A data block
══════════

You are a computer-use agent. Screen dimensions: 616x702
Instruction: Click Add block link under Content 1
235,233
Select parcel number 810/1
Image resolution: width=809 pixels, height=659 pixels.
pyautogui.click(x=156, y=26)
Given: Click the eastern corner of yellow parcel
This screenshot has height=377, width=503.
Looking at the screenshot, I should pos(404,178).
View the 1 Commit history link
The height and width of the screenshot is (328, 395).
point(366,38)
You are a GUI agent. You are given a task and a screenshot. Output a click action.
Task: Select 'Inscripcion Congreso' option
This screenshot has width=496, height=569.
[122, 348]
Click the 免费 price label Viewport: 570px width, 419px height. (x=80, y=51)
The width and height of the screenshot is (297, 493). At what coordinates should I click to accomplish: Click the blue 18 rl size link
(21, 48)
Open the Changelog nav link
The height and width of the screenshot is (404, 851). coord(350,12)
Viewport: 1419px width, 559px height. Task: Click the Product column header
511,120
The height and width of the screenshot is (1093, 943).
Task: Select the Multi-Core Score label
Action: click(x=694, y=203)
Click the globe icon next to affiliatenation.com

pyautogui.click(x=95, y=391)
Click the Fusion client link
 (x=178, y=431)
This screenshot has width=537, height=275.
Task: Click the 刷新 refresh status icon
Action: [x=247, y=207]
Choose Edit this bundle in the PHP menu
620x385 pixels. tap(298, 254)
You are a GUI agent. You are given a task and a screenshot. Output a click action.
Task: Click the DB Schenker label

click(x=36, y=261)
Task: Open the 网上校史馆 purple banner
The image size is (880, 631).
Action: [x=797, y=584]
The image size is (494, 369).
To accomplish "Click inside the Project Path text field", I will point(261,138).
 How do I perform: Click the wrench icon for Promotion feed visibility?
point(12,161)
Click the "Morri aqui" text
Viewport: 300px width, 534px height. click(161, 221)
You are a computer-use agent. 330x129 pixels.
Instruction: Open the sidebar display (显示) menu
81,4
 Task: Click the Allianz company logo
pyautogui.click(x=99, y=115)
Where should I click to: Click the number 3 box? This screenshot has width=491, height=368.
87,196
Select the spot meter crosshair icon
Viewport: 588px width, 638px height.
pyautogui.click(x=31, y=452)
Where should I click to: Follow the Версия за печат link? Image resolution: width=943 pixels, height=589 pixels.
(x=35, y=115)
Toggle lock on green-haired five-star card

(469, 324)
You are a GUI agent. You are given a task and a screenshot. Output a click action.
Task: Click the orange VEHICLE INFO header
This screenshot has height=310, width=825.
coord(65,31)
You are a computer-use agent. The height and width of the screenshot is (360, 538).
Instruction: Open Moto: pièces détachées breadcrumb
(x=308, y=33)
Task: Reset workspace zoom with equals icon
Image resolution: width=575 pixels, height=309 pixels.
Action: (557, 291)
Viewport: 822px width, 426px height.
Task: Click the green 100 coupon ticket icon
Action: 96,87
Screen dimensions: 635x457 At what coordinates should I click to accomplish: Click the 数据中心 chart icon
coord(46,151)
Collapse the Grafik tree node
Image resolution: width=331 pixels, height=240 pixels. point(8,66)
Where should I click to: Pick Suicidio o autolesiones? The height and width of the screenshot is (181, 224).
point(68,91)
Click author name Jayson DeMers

══════════

§ **Goal of the exercise**:
Reproduce the records verbatim, starting at the line that contains "Select the spot meter crosshair icon" and continuing through the final line of the records, inclusive.

§ **Answer to this problem**:
Select the spot meter crosshair icon
Viewport: 588px width, 638px height.
pyautogui.click(x=31, y=452)
Where should I click to: Follow the Версия за печат link? Image resolution: width=943 pixels, height=589 pixels.
(x=35, y=115)
Toggle lock on green-haired five-star card

(469, 324)
You are a GUI agent. You are given a task and a screenshot. Output a click action.
Task: Click the orange VEHICLE INFO header
This screenshot has height=310, width=825.
coord(65,31)
You are a computer-use agent. The height and width of the screenshot is (360, 538).
Instruction: Open Moto: pièces détachées breadcrumb
(x=308, y=33)
Task: Reset workspace zoom with equals icon
Image resolution: width=575 pixels, height=309 pixels.
Action: (557, 291)
Viewport: 822px width, 426px height.
Task: Click the green 100 coupon ticket icon
Action: 96,87
Screen dimensions: 635x457 At what coordinates should I click to accomplish: Click the 数据中心 chart icon
coord(46,151)
Collapse the Grafik tree node
Image resolution: width=331 pixels, height=240 pixels. point(8,66)
Where should I click to: Pick Suicidio o autolesiones? The height and width of the screenshot is (181, 224).
point(68,91)
Click author name Jayson DeMers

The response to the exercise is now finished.